== DATA EXCERPTS ==
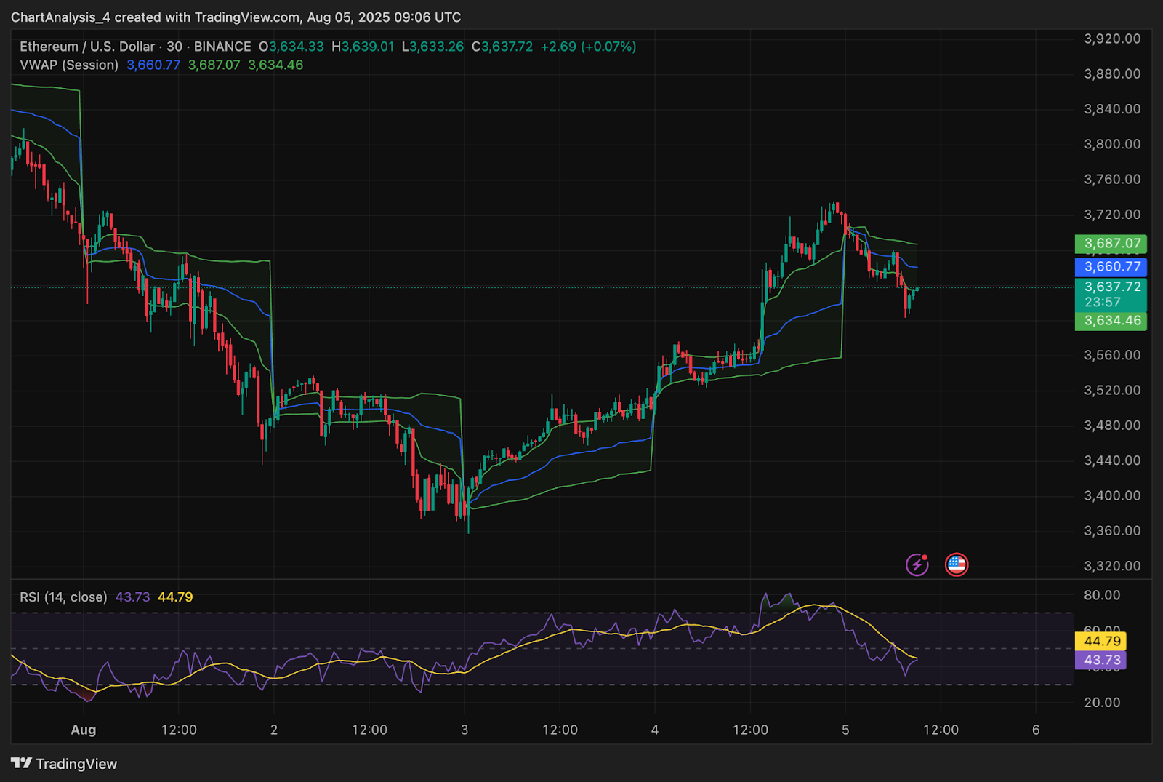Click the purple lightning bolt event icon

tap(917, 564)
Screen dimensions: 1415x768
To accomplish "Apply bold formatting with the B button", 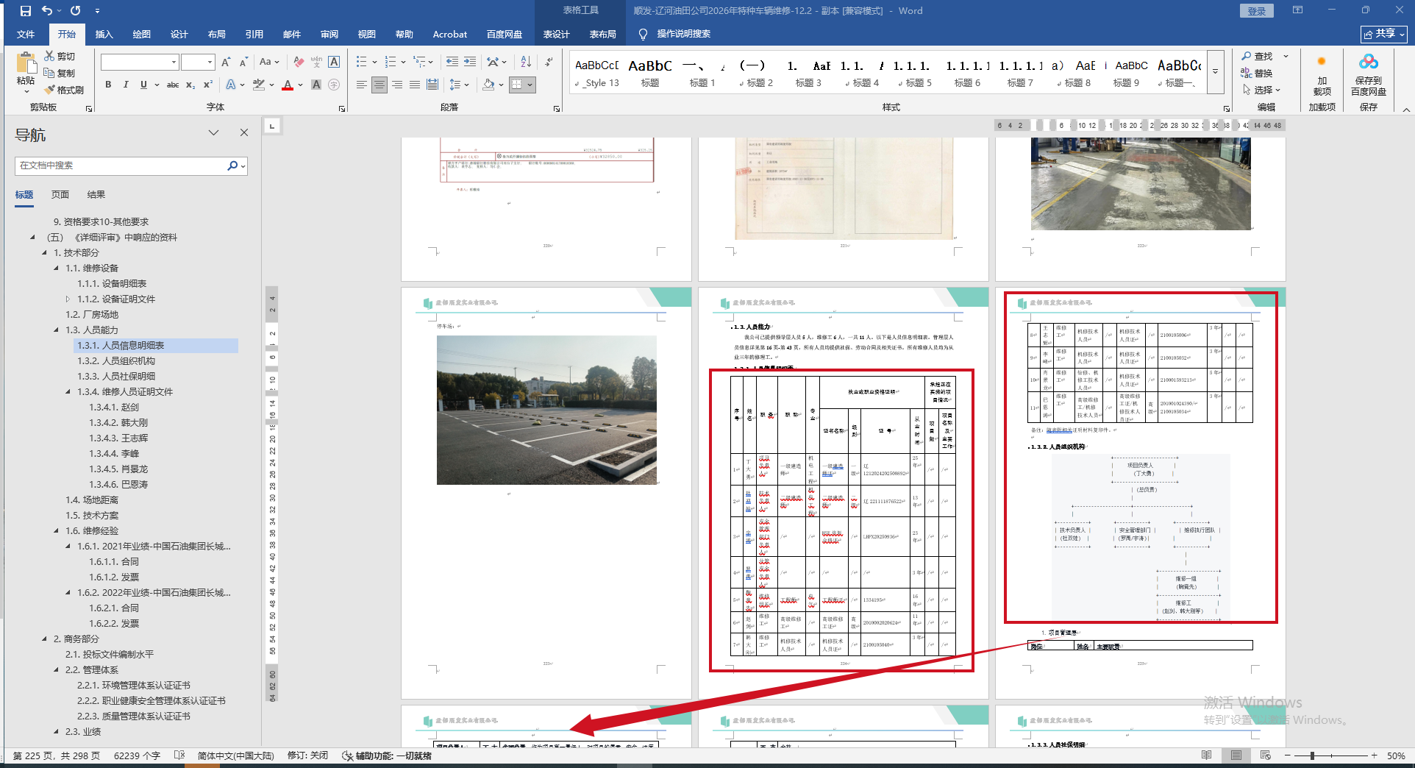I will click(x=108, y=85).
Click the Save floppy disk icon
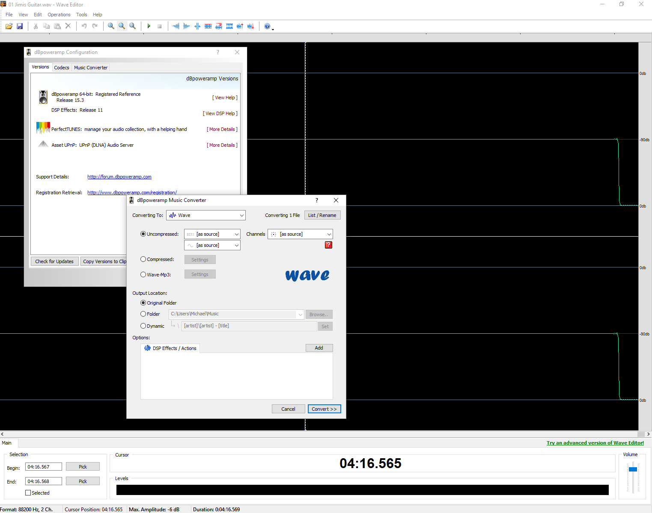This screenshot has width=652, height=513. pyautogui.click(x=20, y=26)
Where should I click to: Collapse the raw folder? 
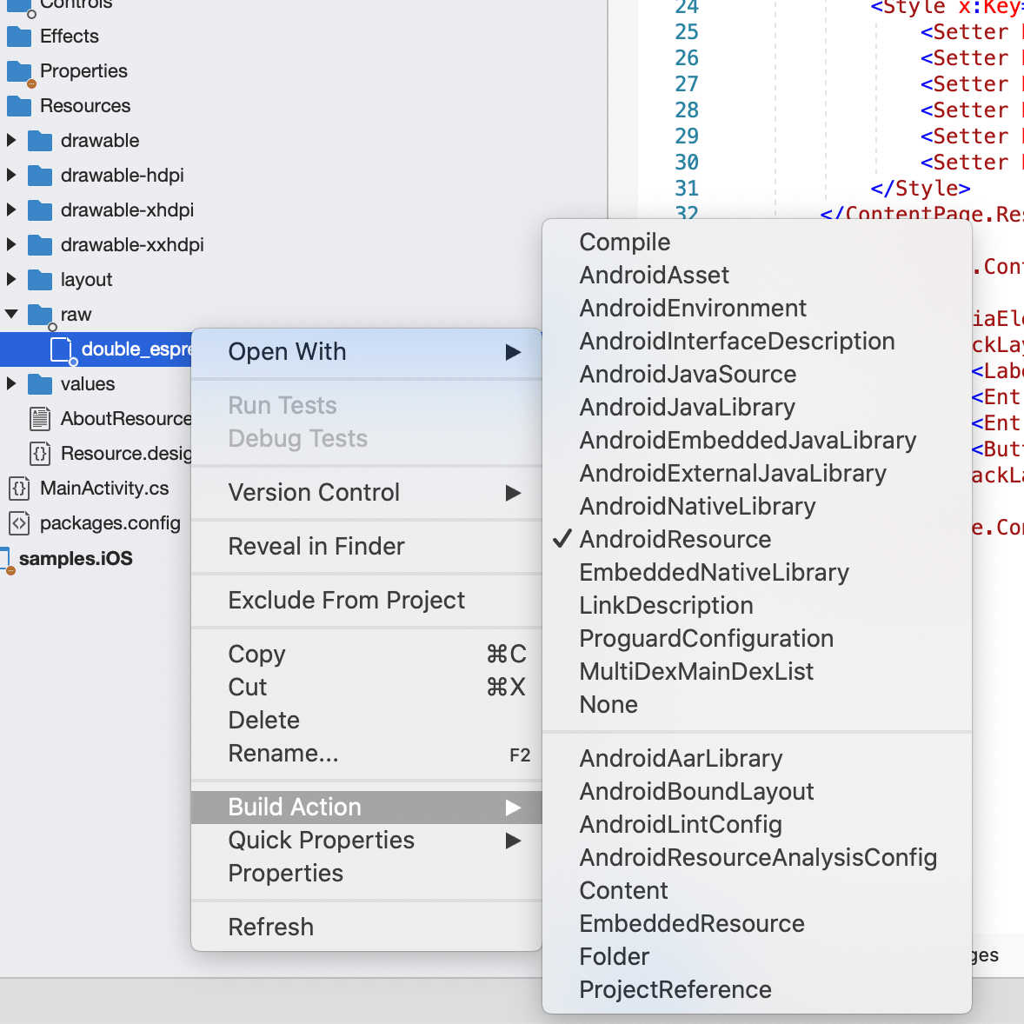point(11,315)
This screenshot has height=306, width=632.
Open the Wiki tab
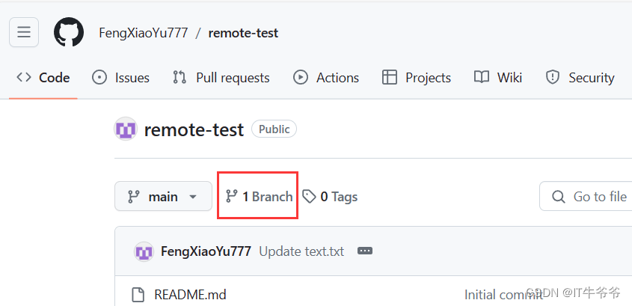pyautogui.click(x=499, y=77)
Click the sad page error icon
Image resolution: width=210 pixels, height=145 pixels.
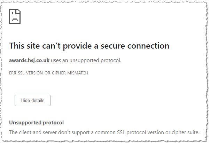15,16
===
TASK:
Rewrite the material from the line with "This screenshot has height=306, width=632." through the end, replacing "Wiki" with "Help", keeping everything else the same, and leaving out the pictures.

WRITTEN RESPONSE:
This screenshot has height=306, width=632.
Open the Help tab
pyautogui.click(x=499, y=77)
Click the sad page error icon
Image resolution: width=210 pixels, height=145 pixels.
15,16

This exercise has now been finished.